The last side-effect made me laugh! “Weight Gain” is more like it. Everyone I know has gained weight on Tamoxifen, and it is completely crazy-making because it is nearly impossible to control.

TamoxifenBut wait there’s more! According to Tamoxifen’s manufacturer, you may also experience severe allergic reactions (rash, hives, itching, difficulty breathing, tightness in the chest, swelling of the mouth, face, lips, or tongue, and unexplained hoarseness); abnormal menstrual periods;  chest pain; coughing up blood; decreased sexual desire or ability; depression; fever, chills, or persistent sore throat; groin or pelvic pain or pressure; loss of appetite; loss of balance or coordination; missed menstrual period; new or increased breast tumor or pain; new or unusual lumps; one-sided weakness; pain or swelling in one or both legs; red, swollen, blistered, or peeling skin; severe or persistent tiredness or weakness; shortness of breath; skin changes; stomach pain; sudden severe headache; swelling of the arms or the legs; unusual bleeding or bruising; vision or speech problems; yellowing of the eyes or skin.

Patients also report: sleeplessness, crippling nocturnal leg and feet cramps, thinning hair and chin hairs. Tamoxifen isn’t exactly a party in a pill. And after being on it for nearly eight months, roughly the time it takes for the full gamut of symptoms and weight gain to set in, the prospect of taking it for the recommended five  years has many women--including myself--totally freaking out, because it just makes you look and feel like crap all of the time.

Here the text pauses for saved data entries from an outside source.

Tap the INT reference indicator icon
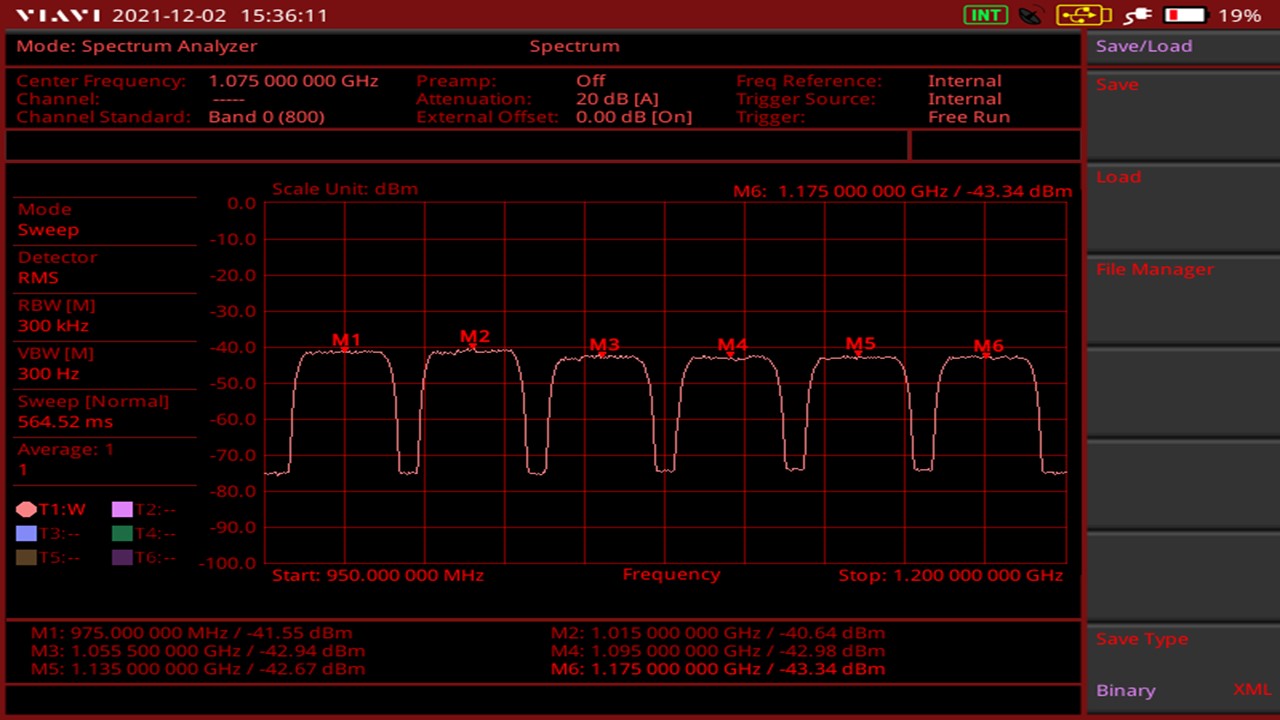The image size is (1280, 720). pos(985,15)
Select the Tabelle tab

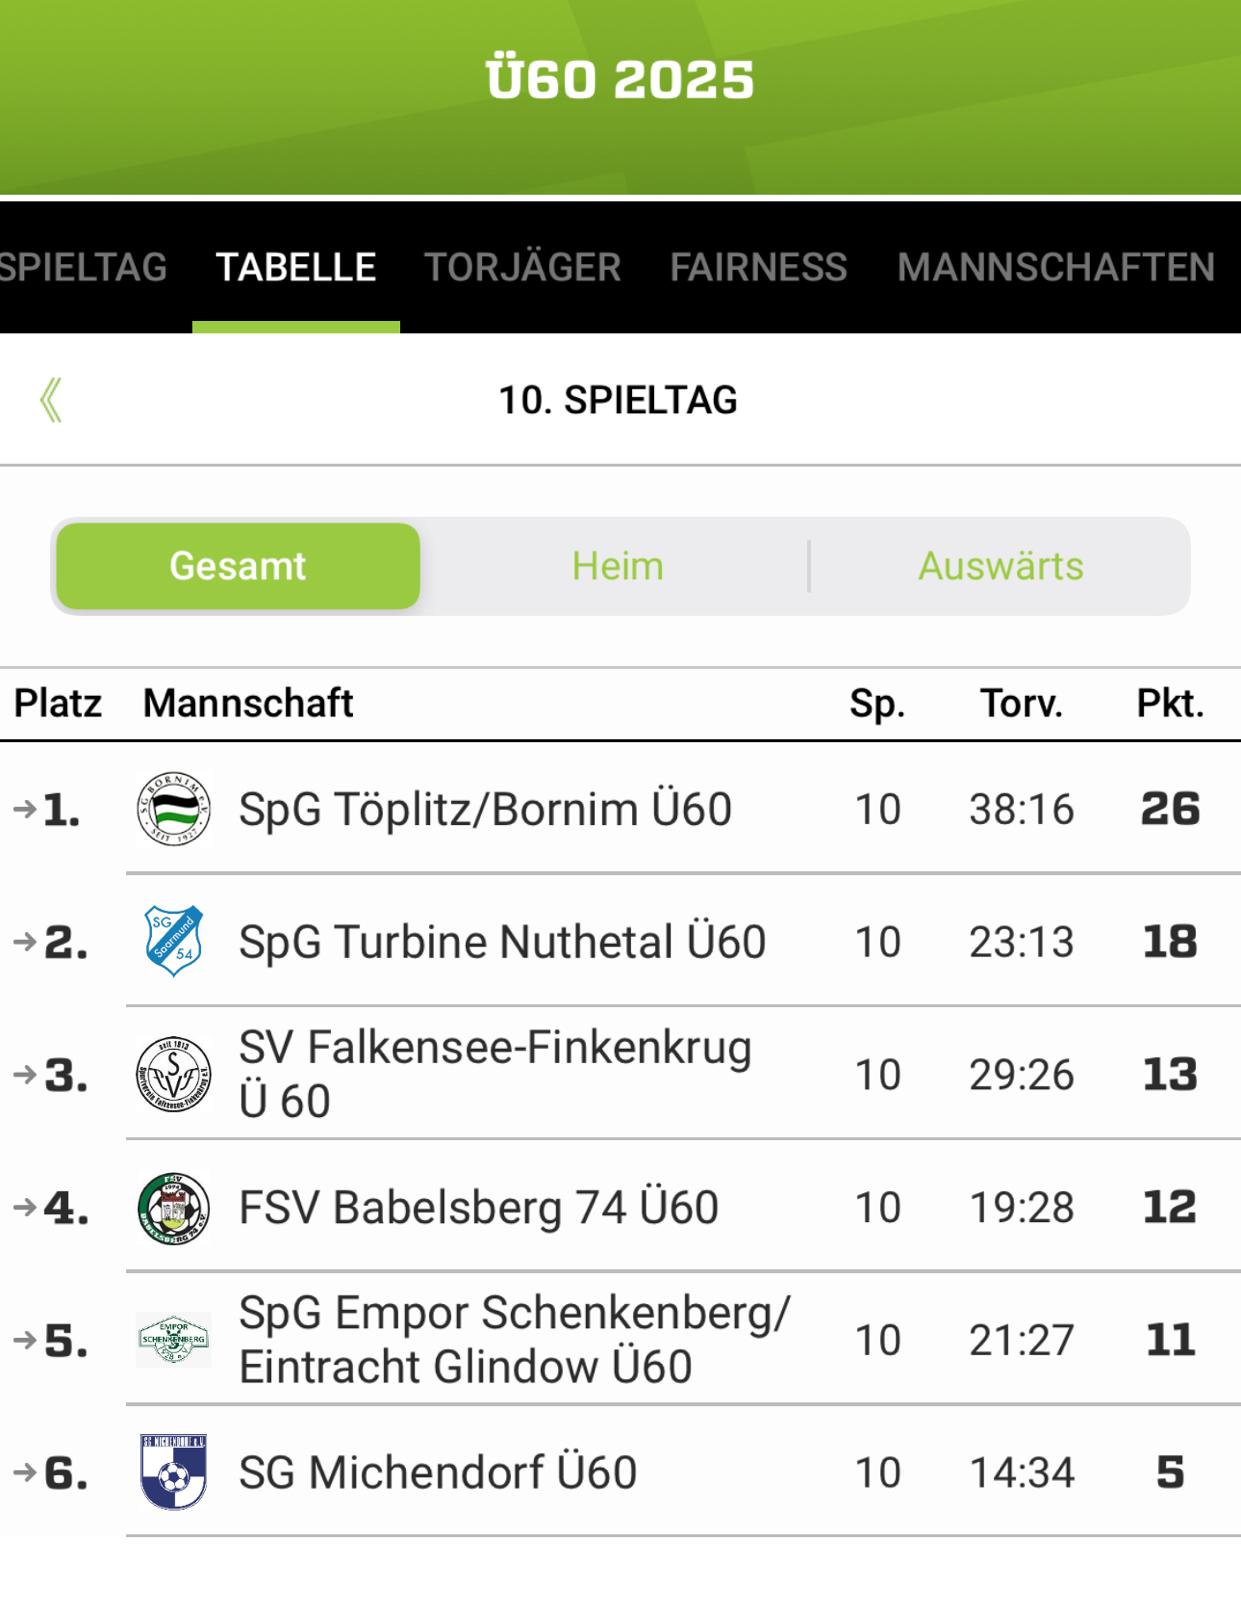296,267
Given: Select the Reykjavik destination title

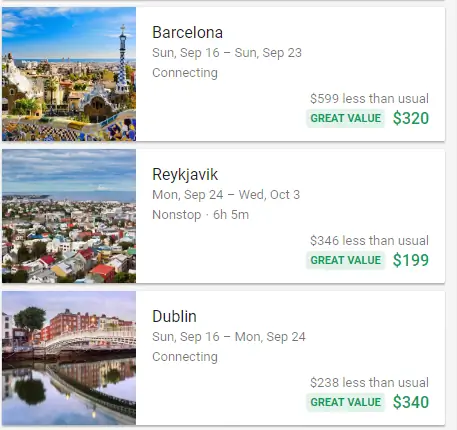Looking at the screenshot, I should [185, 175].
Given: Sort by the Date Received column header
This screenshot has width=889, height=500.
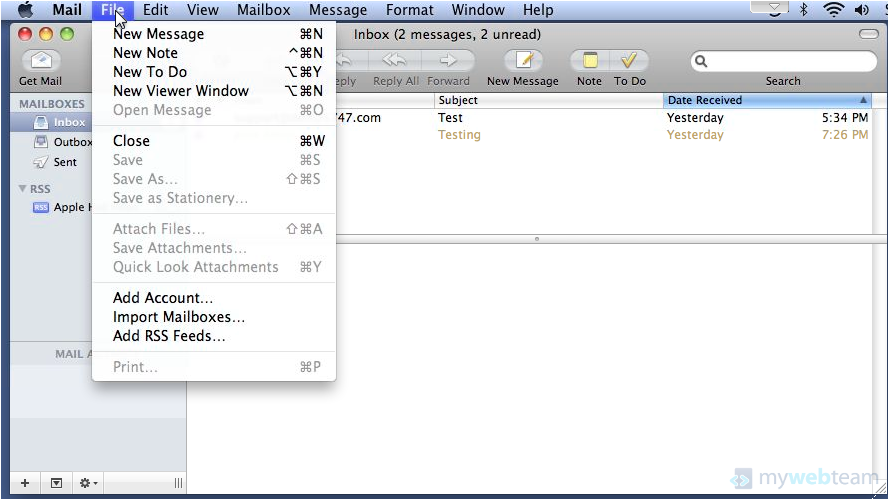Looking at the screenshot, I should [760, 100].
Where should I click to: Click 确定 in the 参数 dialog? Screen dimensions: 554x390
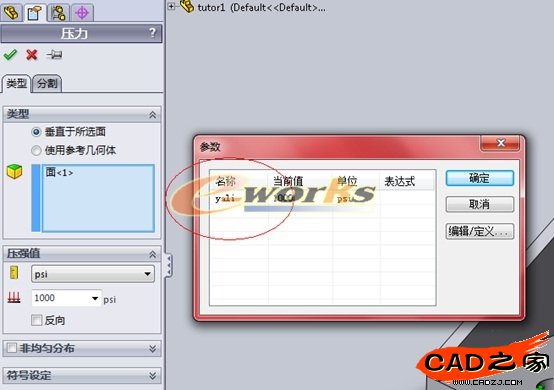tap(479, 178)
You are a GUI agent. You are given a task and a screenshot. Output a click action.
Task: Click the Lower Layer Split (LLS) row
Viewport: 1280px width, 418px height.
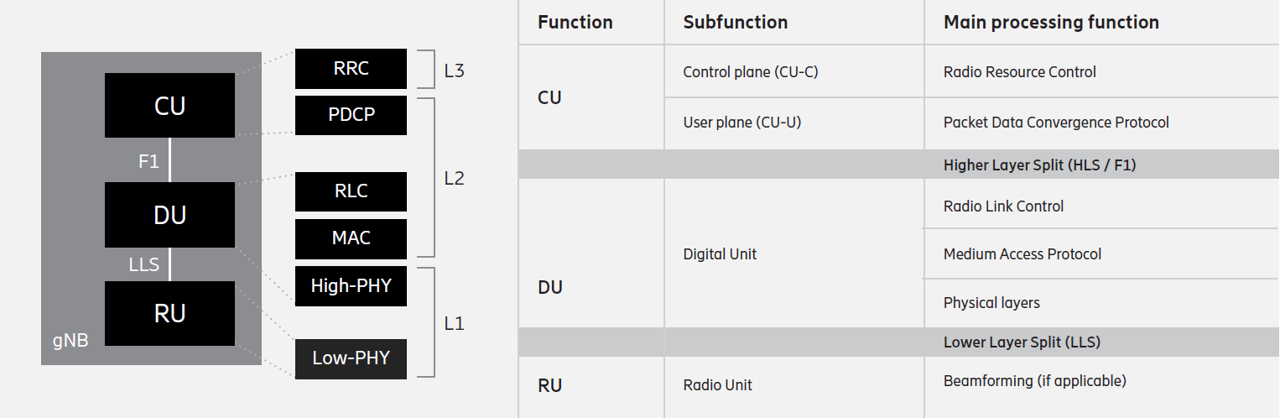tap(1021, 342)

I am writing about all of this now—when it’s not even Breast Cancer Awareness month--because about five weeks ago, I started to get better—dramatically better, as in I ran six flights of stairs with my trainer better. And I am almost 100% sure that the reason is the weekly acupuncture sessions of I’ve been getting at the Alta Bates Cancer Treatment Center in Berkeley with Dr. Amy Matecki. Now I am not “alternative,” “ayurvedic” or holistic in the least. Bacon and diet coke are my favorite food groups, meditating gives me panic attacks and I am a total wuss about needles.  In fact, I had a consultation with Dr. Mateki last year in the hopes of alleviating my fatigue, but chickened out when it came time to schedule an actual session out of sheer terror. But desperation is the mother of invention—not necessity, it turns out. So I found myself back in her office at the end of this March.

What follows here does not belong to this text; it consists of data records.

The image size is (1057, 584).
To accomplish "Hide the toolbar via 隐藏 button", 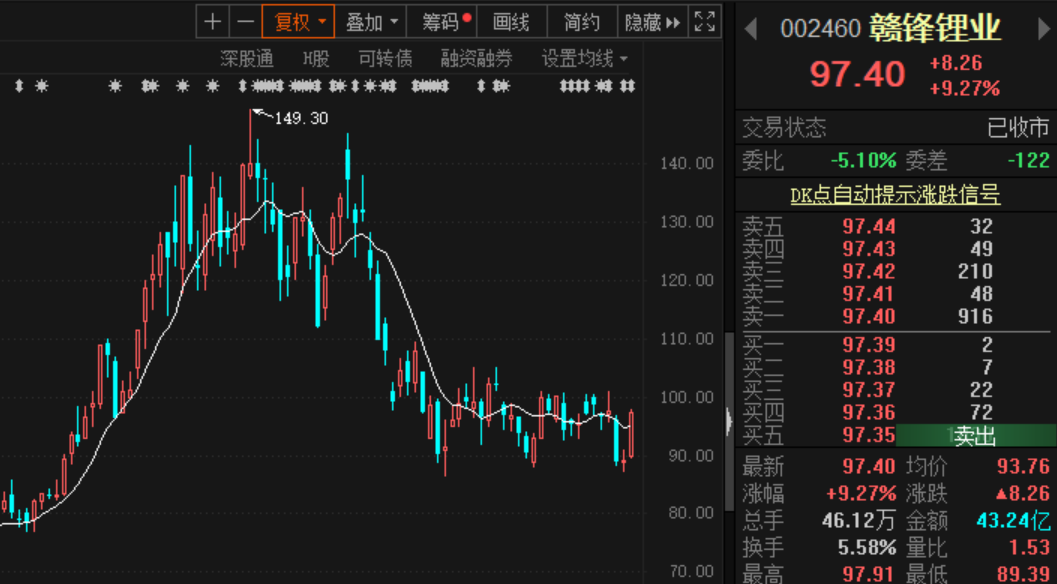I will 651,22.
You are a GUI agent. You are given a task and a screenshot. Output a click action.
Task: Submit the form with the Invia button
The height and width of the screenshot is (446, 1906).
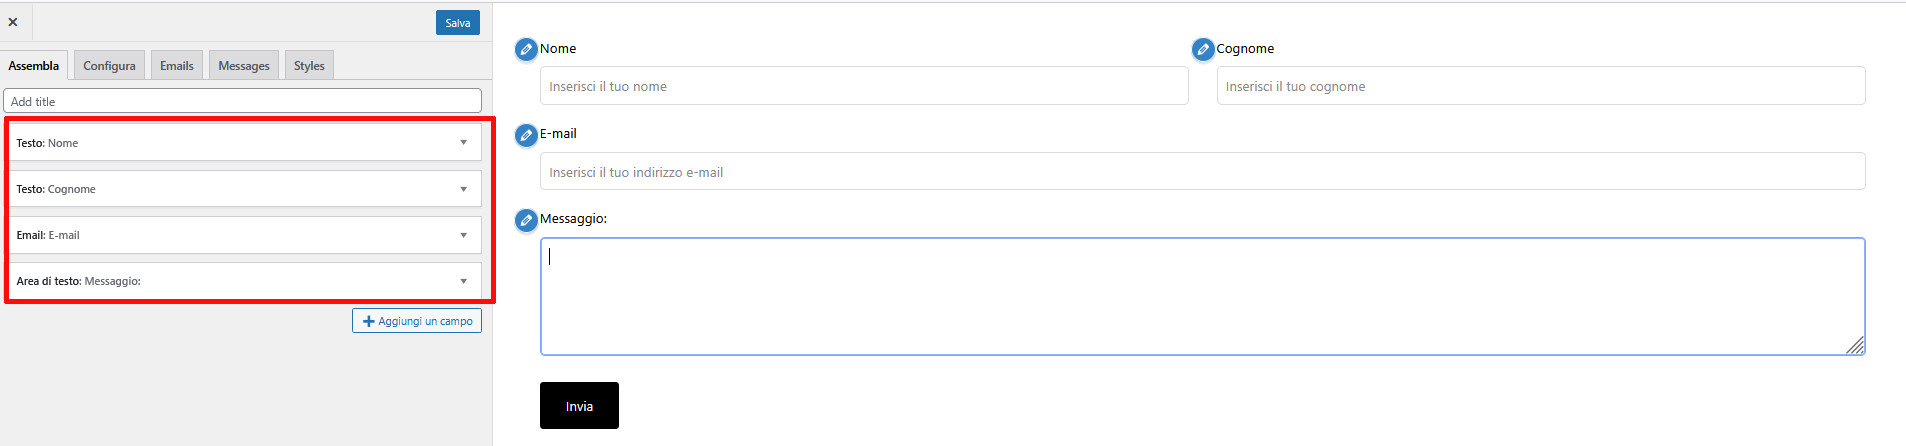point(579,406)
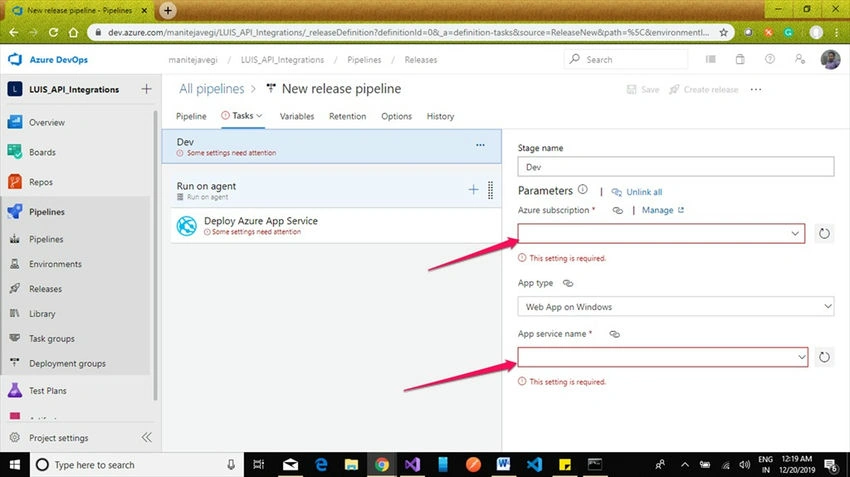Viewport: 850px width, 477px height.
Task: Click the Parameters info icon
Action: (583, 189)
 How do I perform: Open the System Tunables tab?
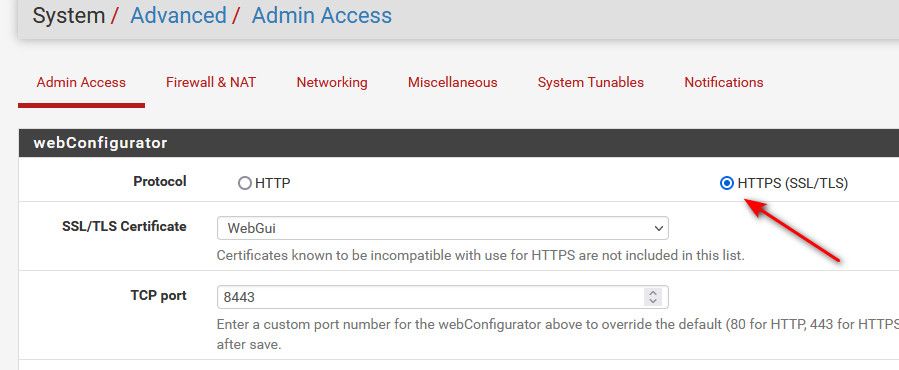click(x=591, y=82)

WhiskersI had heard somewhere (Where?) that acupuncture needles are as thin as cats’ whiskers. They are not. Sewing machine needles are a more likely comparison. And while some people find their sessions relaxing, I hate every second of my treatments. The needles hurt, and I am bored to tears and beyond agitated as I try to lie still for 45 minutes thinking “happy thoughts.” But a day or so after the first session I noticed a huge improvement in my mood. I felt noticeably less depressed and more energized. And as I continued to get weekly sessions, I began to feel better and better, my nocturnal leg and feet cramps disappeared, my naps shrank down to 45 minutes and my breast swelling and pain started to recede. In fact, I am now nearly able to fit back into my regular bras, though sometimes I swell up toward the end of the day. We are now cutting me back to bi-weekly sessions.  Dr. Matecki is optimistic that in another few weeks I can continue to achieve results by going just once a month.

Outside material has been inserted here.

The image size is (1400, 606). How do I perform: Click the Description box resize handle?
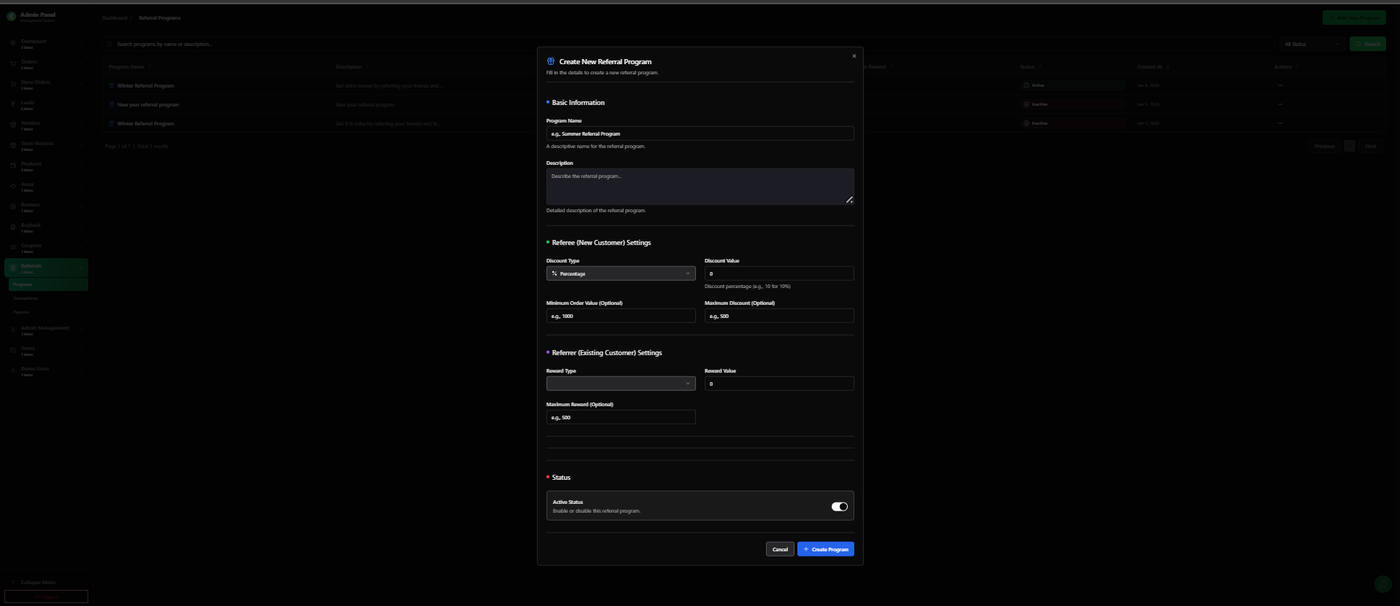click(x=849, y=200)
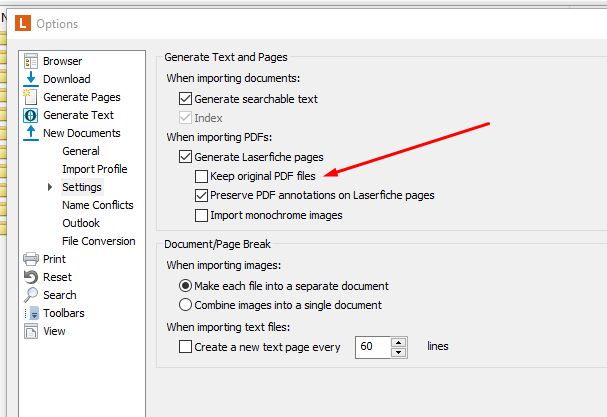Click the Toolbars icon

[x=31, y=313]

Dr. Matecki is keen on supplements and she has me on a rather expensive regimen from NuSkin.  It centers around Lifepak Nano packets of six daily pills ($152 for 60 packets), which include a ton of antioxidants, fish oil and the usual suspects of vitamins and minerals. I also take three Ageloc Vitality Capsules, which contain mushrooms, ginseng and fruit extracts ($63.90 for 90 capsules), plus two ReishiMax capsules filled with powdered mushroom extract ($87.30 for 60 capsules).  Typically, Dr. Mateki has her patients take this regime twice a day, for a total of 22 pills. But I am holding fast at one—the indigestion brought on by these pills is no joke and the cost is prohibitive. It averages out to about $152 a month. But it’s all worth it to me in the end, even being pricked with all of those damn needles. Because for the first time in a long time, I feel like myself. And that is, as they say, priceless. Ciao for now my friends. Stay happy and healthy.